---------- PROVIDED DATA ----------

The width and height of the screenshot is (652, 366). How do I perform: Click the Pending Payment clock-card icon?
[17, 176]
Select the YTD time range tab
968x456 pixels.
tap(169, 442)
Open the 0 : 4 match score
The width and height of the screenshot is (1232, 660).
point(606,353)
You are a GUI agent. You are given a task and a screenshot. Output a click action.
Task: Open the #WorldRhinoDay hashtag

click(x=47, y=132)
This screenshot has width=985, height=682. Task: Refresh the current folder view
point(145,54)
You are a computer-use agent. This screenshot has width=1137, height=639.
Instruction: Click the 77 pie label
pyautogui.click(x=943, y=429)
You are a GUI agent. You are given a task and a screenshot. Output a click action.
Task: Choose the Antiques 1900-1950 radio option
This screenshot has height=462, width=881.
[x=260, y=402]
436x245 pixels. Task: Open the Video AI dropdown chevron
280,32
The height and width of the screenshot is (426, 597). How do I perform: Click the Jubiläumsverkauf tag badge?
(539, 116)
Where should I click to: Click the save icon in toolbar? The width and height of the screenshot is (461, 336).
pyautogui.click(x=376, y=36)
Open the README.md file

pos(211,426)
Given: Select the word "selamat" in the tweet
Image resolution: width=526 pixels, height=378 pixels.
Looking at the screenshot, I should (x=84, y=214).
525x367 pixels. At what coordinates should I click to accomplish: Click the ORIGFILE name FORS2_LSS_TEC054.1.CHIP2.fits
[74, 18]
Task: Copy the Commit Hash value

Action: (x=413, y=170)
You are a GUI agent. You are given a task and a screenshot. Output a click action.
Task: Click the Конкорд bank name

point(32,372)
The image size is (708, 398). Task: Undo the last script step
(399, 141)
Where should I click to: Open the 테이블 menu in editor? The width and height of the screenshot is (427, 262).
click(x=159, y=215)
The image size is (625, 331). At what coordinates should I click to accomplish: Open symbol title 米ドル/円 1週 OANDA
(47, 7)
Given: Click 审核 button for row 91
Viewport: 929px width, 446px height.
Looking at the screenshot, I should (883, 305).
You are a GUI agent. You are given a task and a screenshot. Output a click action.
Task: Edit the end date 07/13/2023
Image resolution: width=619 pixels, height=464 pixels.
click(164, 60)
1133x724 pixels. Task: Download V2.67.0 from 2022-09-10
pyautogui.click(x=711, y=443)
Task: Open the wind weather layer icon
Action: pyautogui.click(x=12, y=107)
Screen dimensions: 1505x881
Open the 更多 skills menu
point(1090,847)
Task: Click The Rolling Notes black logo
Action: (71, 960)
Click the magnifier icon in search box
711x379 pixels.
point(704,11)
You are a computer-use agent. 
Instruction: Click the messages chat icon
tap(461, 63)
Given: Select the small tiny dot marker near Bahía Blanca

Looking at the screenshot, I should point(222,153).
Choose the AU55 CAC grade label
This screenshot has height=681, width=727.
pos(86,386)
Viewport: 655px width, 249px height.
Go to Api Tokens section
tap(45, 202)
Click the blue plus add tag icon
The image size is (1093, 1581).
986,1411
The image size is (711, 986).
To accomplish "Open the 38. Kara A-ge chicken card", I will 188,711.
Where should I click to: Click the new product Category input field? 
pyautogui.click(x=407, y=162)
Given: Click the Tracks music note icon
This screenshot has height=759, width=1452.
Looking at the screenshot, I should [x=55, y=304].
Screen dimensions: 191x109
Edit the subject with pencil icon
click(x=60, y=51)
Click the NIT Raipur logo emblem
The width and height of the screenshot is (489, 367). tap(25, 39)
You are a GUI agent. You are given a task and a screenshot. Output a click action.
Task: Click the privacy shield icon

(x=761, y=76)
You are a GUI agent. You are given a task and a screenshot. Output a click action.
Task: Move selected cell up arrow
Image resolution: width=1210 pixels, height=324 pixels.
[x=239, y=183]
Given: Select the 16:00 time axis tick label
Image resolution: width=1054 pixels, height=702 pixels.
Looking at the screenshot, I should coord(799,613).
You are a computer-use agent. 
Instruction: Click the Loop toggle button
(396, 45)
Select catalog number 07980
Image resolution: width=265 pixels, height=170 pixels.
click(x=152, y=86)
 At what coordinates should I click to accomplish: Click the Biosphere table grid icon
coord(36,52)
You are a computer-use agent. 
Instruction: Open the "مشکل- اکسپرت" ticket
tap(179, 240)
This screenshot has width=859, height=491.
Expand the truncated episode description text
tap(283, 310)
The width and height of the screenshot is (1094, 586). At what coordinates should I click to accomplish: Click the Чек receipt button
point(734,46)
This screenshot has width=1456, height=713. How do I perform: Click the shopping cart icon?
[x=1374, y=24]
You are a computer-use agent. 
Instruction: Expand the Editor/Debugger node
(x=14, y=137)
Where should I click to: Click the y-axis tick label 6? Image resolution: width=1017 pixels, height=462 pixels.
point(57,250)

----------

* PROBLEM STATEMENT
Each entry above, in full, should be output exactly as it reads.

* YOUR RESPONSE
The width and height of the screenshot is (652, 366). How do I perform: Click the Pending Payment clock-card icon?
[17, 176]
Select the YTD time range tab
968x456 pixels.
tap(169, 442)
Open the 0 : 4 match score
The width and height of the screenshot is (1232, 660).
point(606,353)
You are a GUI agent. You are given a task and a screenshot. Output a click action.
Task: Open the #WorldRhinoDay hashtag

click(x=47, y=132)
This screenshot has width=985, height=682. Task: Refresh the current folder view
point(145,54)
You are a computer-use agent. This screenshot has width=1137, height=639.
Instruction: Click the 77 pie label
pyautogui.click(x=943, y=429)
You are a GUI agent. You are given a task and a screenshot. Output a click action.
Task: Choose the Antiques 1900-1950 radio option
This screenshot has height=462, width=881.
[x=260, y=402]
436x245 pixels. Task: Open the Video AI dropdown chevron
280,32
The height and width of the screenshot is (426, 597). How do I perform: Click the Jubiläumsverkauf tag badge?
(539, 116)
Where should I click to: Click the save icon in toolbar? The width and height of the screenshot is (461, 336).
pyautogui.click(x=376, y=36)
Open the README.md file

pos(211,426)
Given: Select the word "selamat" in the tweet
Image resolution: width=526 pixels, height=378 pixels.
Looking at the screenshot, I should (x=84, y=214).
525x367 pixels. At what coordinates should I click to accomplish: Click the ORIGFILE name FORS2_LSS_TEC054.1.CHIP2.fits
[74, 18]
Task: Copy the Commit Hash value

Action: (x=413, y=170)
You are a GUI agent. You are given a task and a screenshot. Output a click action.
Task: Click the Конкорд bank name

point(32,372)
The image size is (708, 398). Task: Undo the last script step
(399, 141)
Where should I click to: Open the 테이블 menu in editor? The width and height of the screenshot is (427, 262).
click(x=159, y=215)
The image size is (625, 331). At what coordinates should I click to accomplish: Open symbol title 米ドル/円 1週 OANDA
(47, 7)
Given: Click 审核 button for row 91
Viewport: 929px width, 446px height.
Looking at the screenshot, I should (883, 305).
You are a GUI agent. You are given a task and a screenshot. Output a click action.
Task: Edit the end date 07/13/2023
Image resolution: width=619 pixels, height=464 pixels.
click(164, 60)
1133x724 pixels. Task: Download V2.67.0 from 2022-09-10
pyautogui.click(x=711, y=443)
Task: Open the wind weather layer icon
Action: pyautogui.click(x=12, y=107)
Screen dimensions: 1505x881
Open the 更多 skills menu
point(1090,847)
Task: Click The Rolling Notes black logo
Action: (71, 960)
Click the magnifier icon in search box
711x379 pixels.
point(704,11)
You are a computer-use agent. 
Instruction: Click the messages chat icon
tap(461, 63)
Given: Select the small tiny dot marker near Bahía Blanca

Looking at the screenshot, I should point(222,153).
Choose the AU55 CAC grade label
This screenshot has height=681, width=727.
pos(86,386)
Viewport: 655px width, 249px height.
Go to Api Tokens section
tap(45, 202)
Click the blue plus add tag icon
The image size is (1093, 1581).
986,1411
The image size is (711, 986).
To accomplish "Open the 38. Kara A-ge chicken card", I will 188,711.
Where should I click to: Click the new product Category input field? 
pyautogui.click(x=407, y=162)
Given: Click the Tracks music note icon
This screenshot has height=759, width=1452.
Looking at the screenshot, I should [x=55, y=304].
Screen dimensions: 191x109
Edit the subject with pencil icon
click(x=60, y=51)
Click the NIT Raipur logo emblem
The width and height of the screenshot is (489, 367). tap(25, 39)
You are a GUI agent. You are given a task and a screenshot. Output a click action.
Task: Click the privacy shield icon

(x=761, y=76)
You are a GUI agent. You are given a task and a screenshot. Output a click action.
Task: Move selected cell up arrow
Image resolution: width=1210 pixels, height=324 pixels.
[x=239, y=183]
Given: Select the 16:00 time axis tick label
Image resolution: width=1054 pixels, height=702 pixels.
Looking at the screenshot, I should coord(799,613).
You are a computer-use agent. 
Instruction: Click the Loop toggle button
(396, 45)
Select catalog number 07980
Image resolution: width=265 pixels, height=170 pixels.
click(x=152, y=86)
 At what coordinates should I click to accomplish: Click the Biosphere table grid icon
coord(36,52)
You are a computer-use agent. 
Instruction: Open the "مشکل- اکسپرت" ticket
tap(179, 240)
This screenshot has width=859, height=491.
Expand the truncated episode description text
tap(283, 310)
The width and height of the screenshot is (1094, 586). At what coordinates should I click to accomplish: Click the Чек receipt button
point(734,46)
This screenshot has width=1456, height=713. How do I perform: Click the shopping cart icon?
[x=1374, y=24]
You are a computer-use agent. 
Instruction: Expand the Editor/Debugger node
(x=14, y=137)
Where should I click to: Click the y-axis tick label 6? Image resolution: width=1017 pixels, height=462 pixels.
point(57,250)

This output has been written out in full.